A couple of paragraphs later we’re introduced to the orchestra, whose size is fully of a piece with the immensity of Gatsby’s ambitions: ““By seven o’clock the orchestra has arrived, no thin five-piece affair, but a whole pitful of oboes and trombones and saxophones and viols and cornets and piccolos, and low and high drums.”

And now, the famous “yellow cocktail music” passage begins:

“The lights grow brighter as the earth lurches away from the sun, and now the orchestra is playing yellow cocktail music, and the opera of voices pitches a key higher. Laughter is easier minute by minute, spilled with prodigality, tipped out at a cheerful word. The groups change more swiftly, swell with new arrivals, dissolve and form in the same breath; already there are wanderers, confident girls who weave here and there among the stouter and more stable, become for a sharp, joyous moment the centre of a group, and then, excited with triumph, glide on through the sea-change of faces and voices and color under the constantly changing light.

“Suddenly one of the gypsies, in trembling opal, seizes a cocktail out of the air, dumps it down for courage and, moving her hands like Frisco, dances out alone on the canvas platform. A momentary hush; the orchestra leader varies his rhythm obligingly for her, and there is a burst of chatter as the erroneous news goes around that she is Gilda Gray’s understudy from the FOLLIES. The party has begun.”

This is such a bravura piece of writing that analyzing it is a bit like revealing the secrets behind a magic act. It ends with “the party has begun,” but already we have, in a sense, watched the entire movement of this event. The third sentence sounds like the swelling and diminution of instruments in an orchestra. It’s all so giddy, the way listeners can get caught up in intoxicating music, and yet there are already hints of excess, like an orchestra without a conductor (as, in a sense, Gatsby is, since he’s present but unknown by the great mass of party crashers here).

The laughter, for instance, is “spilled” and “tipped out,” like the illegal liquor everyone’s consuming.
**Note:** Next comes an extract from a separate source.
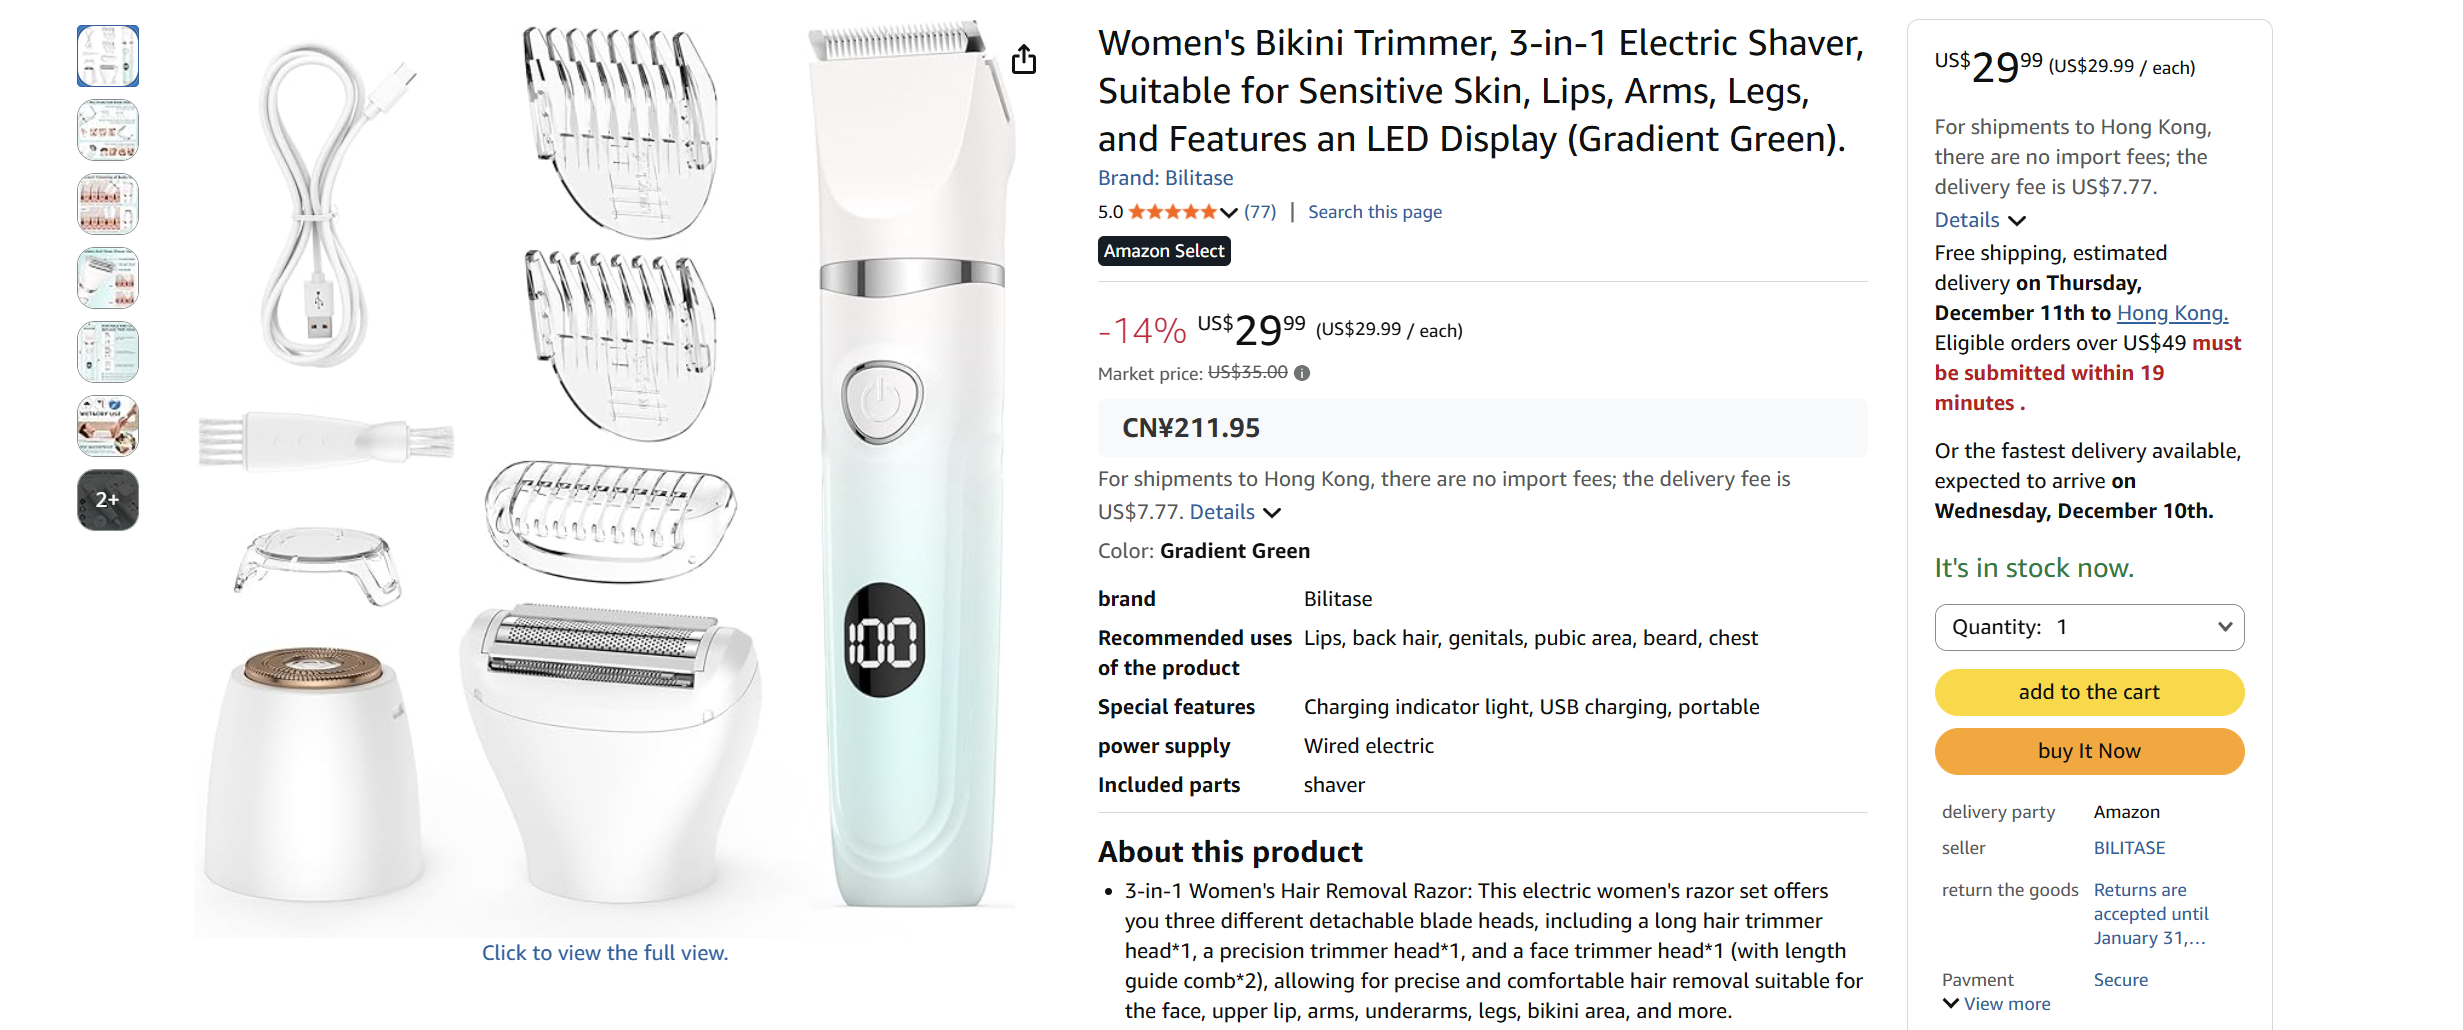2463x1030 pixels.
Task: Select the first product image thumbnail
Action: pyautogui.click(x=107, y=56)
The party seems to stop on “the erroneous news” that the gypsy is an understudy from FOLLIES—an echo not only of the false rumors about to be spread about Gatsby even before Nick Carraway meets him, but also of the ludicrous falsehoods Gatsby has created in fashioning a backstory for himself. And there’s that especially piquant phrase, “yellow cocktail music.” It not only marries an aural and visual image (something that only Fitzgerald, I think, would ever have the brass and technical skill to pull off), but also further develops an association that “yellow” will have by the end of the novel with corruption.

The foxtrot is hardly the first musical type that one might associate with classical music, but ever since George Gershwin had daringly mixed jazz with classical music in Rhapsody in Blue in 1924, virtually nothing could be ruled out of bounds for the American composer’s aural palette. (More recently, another piece I saw performed at the Chautauqua Institution had used the foxtrot in a classical work: “The Chairman Dances,” an outtake “Foxtrot” from John Adams’ Nixon in China.)
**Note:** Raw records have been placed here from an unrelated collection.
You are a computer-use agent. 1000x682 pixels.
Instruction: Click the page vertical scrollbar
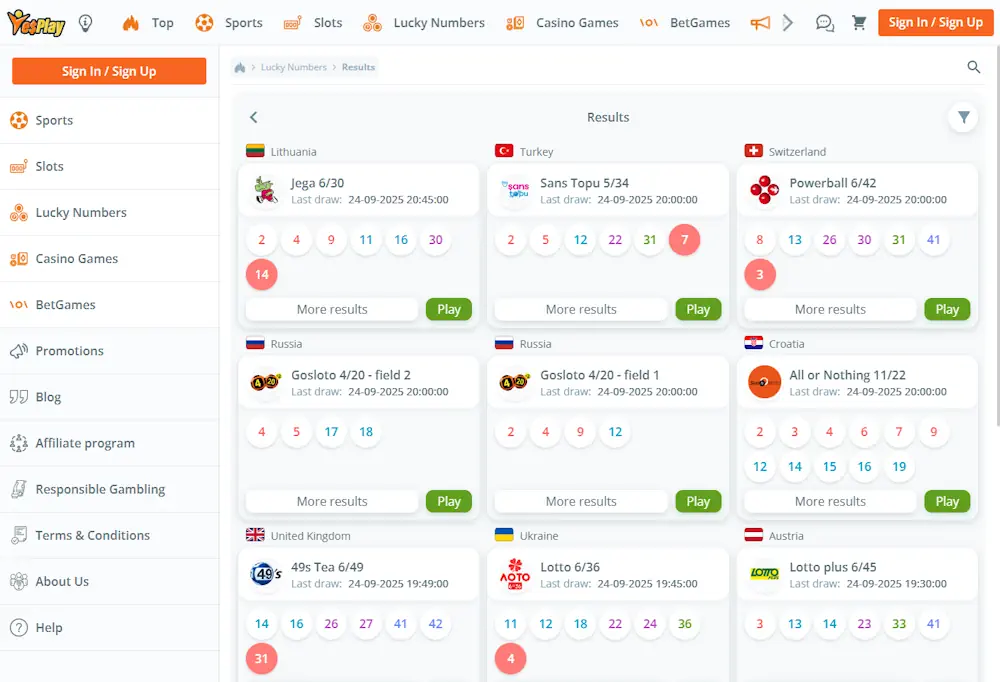(995, 200)
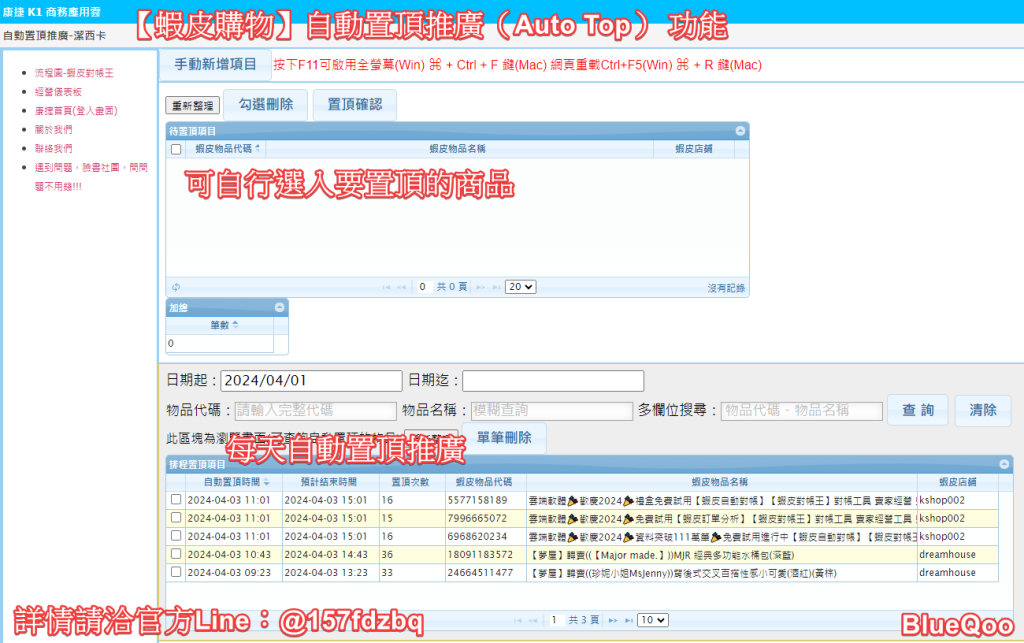
Task: Click the 置頂確認 button
Action: click(354, 104)
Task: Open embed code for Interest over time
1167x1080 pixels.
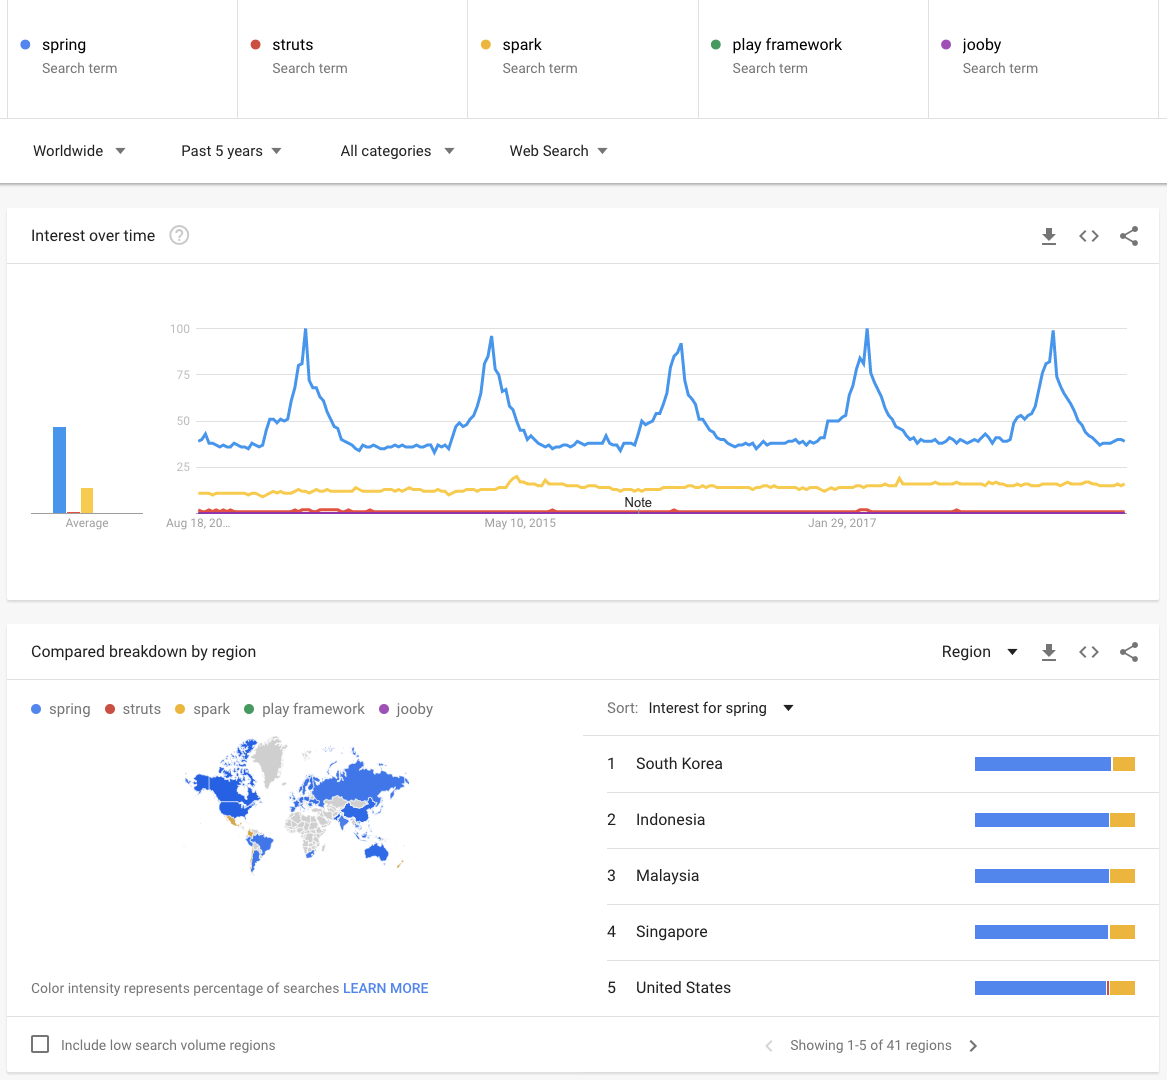Action: point(1089,236)
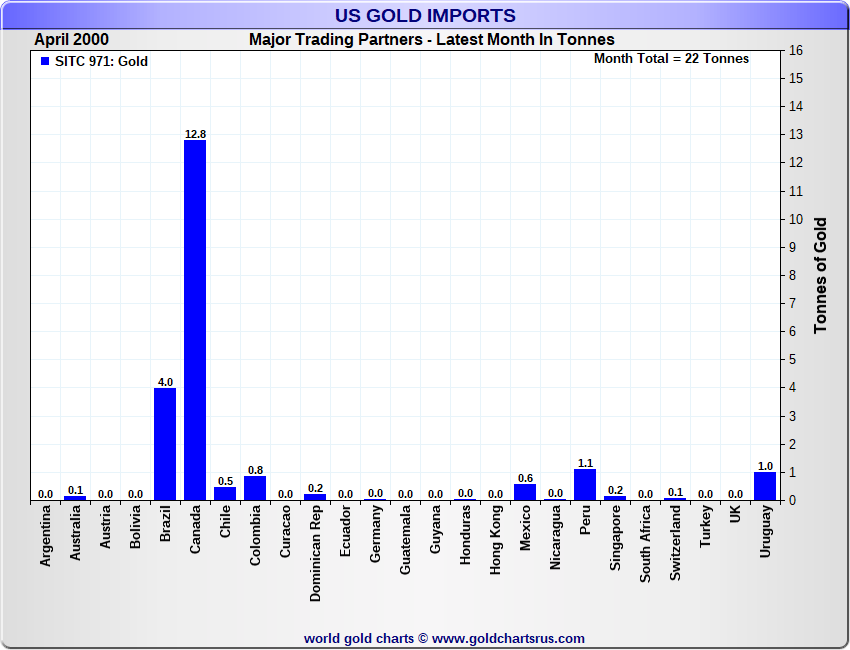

The eight-minute piece begins with the novel’s ending, the green light that Gatsby sees, evoked here by a cantabile passage for full orchestra. “Then the foxtrot begins,” Harbison later summarized the piece, “first with a kind of call to order, then a twenties tune I had written for one of the party scenes, played by a concertino led by soprano saxophone. The tune is then varied and broken into its components, leading to an altered reprise of the call to order, and an intensification of the original cantabile. A brief coda combines some of the motives and refers fleetingly to the telephone bell and the automobile horns, instruments of Gatsby’s fate.”

So often, opera has taken the kind of low passions associated with tabloid crimes and wedded them to a grandiosity that spills out of the confines of its vast concert halls. Such is the case with The Great Gatsby, a work that practically screams with Jerry Springer material (“crooked millionaires and their mistresses!!!”) but endows it with so much more.